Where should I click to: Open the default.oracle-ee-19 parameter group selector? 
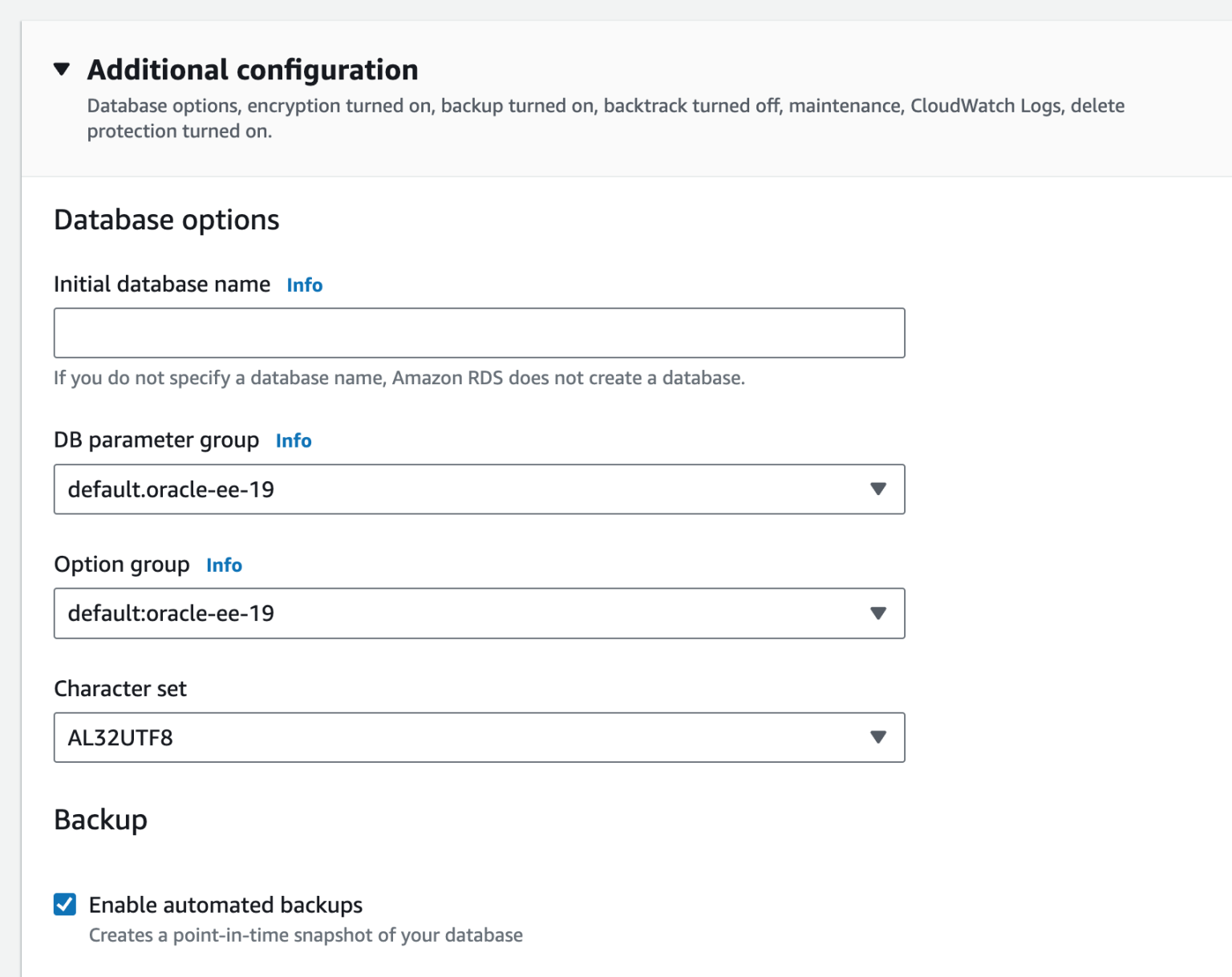click(x=479, y=489)
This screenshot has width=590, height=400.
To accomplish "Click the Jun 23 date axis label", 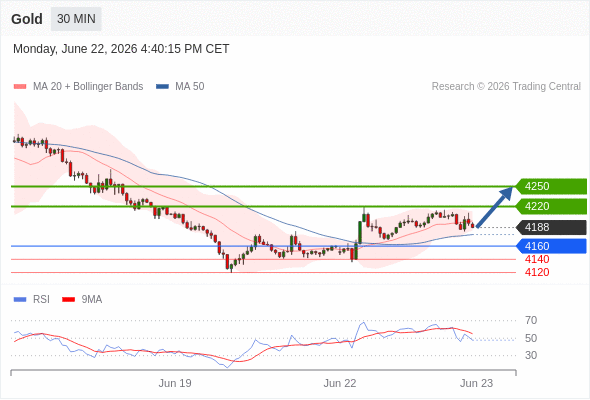I will coord(476,383).
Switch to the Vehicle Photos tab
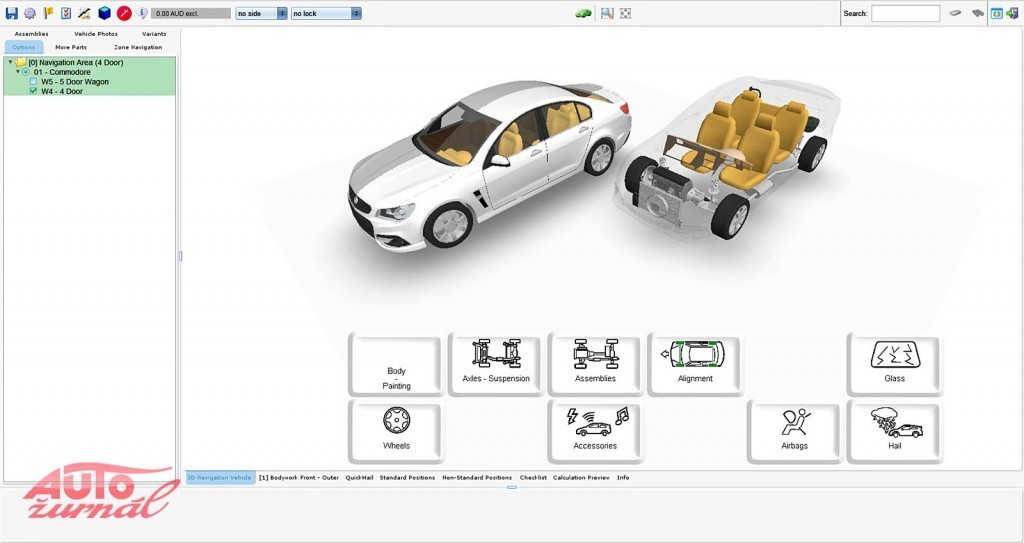1024x543 pixels. click(96, 34)

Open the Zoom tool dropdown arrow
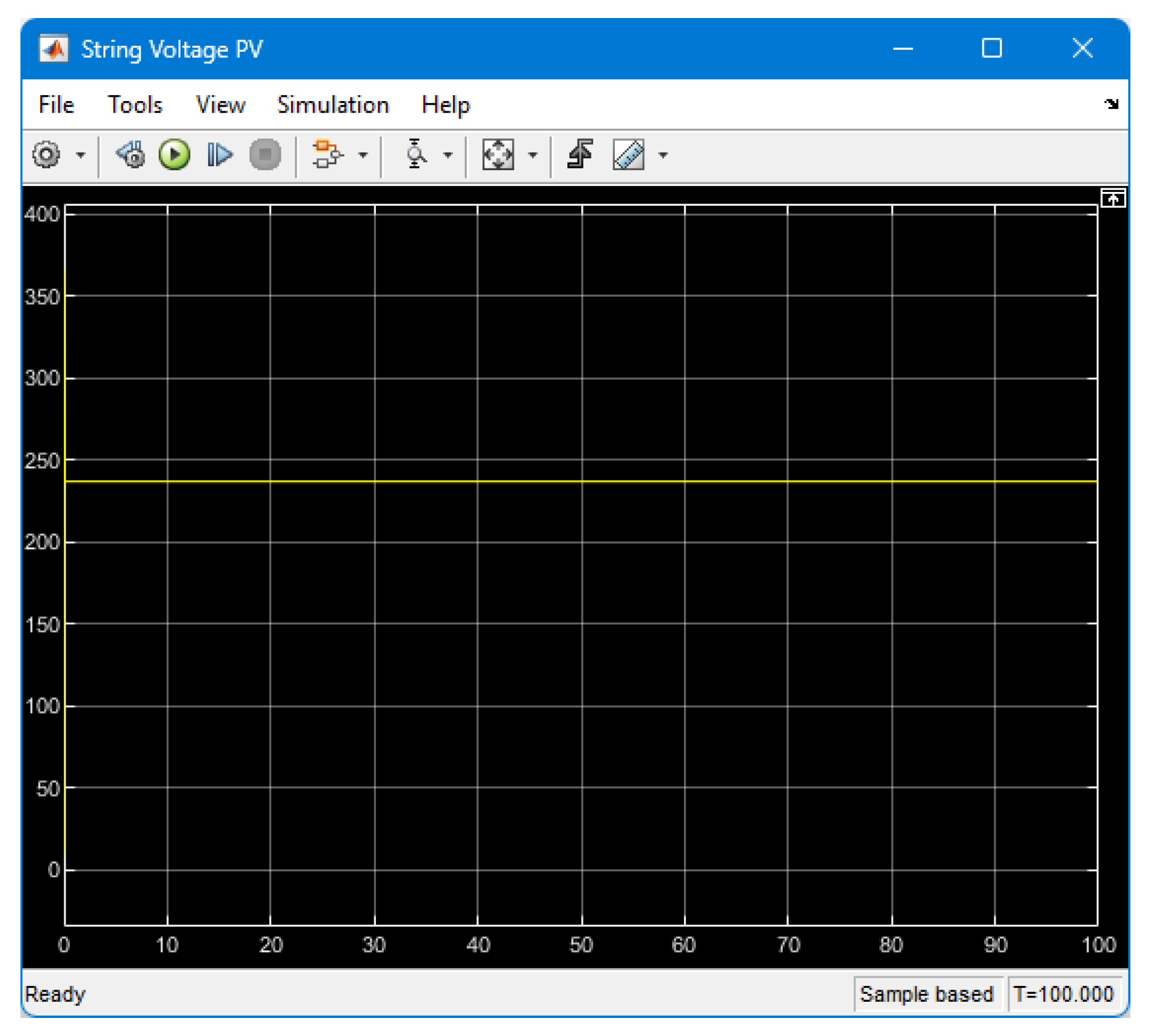coord(448,155)
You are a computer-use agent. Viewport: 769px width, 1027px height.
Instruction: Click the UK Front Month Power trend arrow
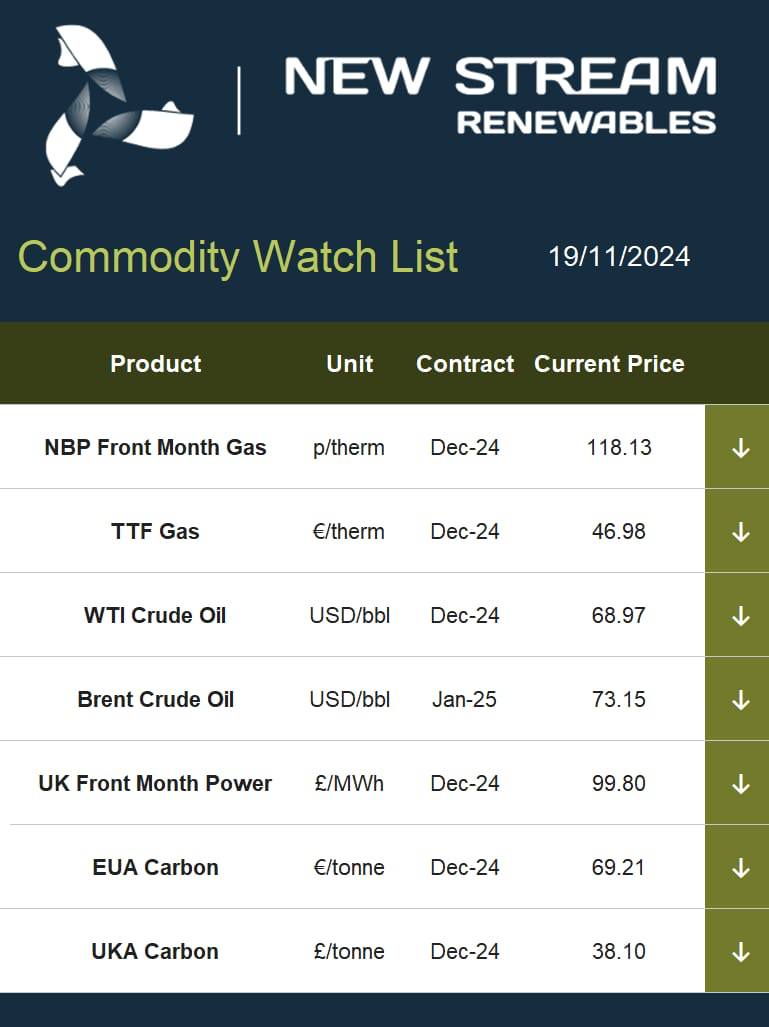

* _The problem_
Could you show every line of the listing that holds the string "height"?

* _Reply to the exercise_
This screenshot has width=590, height=400.
You are a computer-use agent. Viewport: 769px width, 1027px height.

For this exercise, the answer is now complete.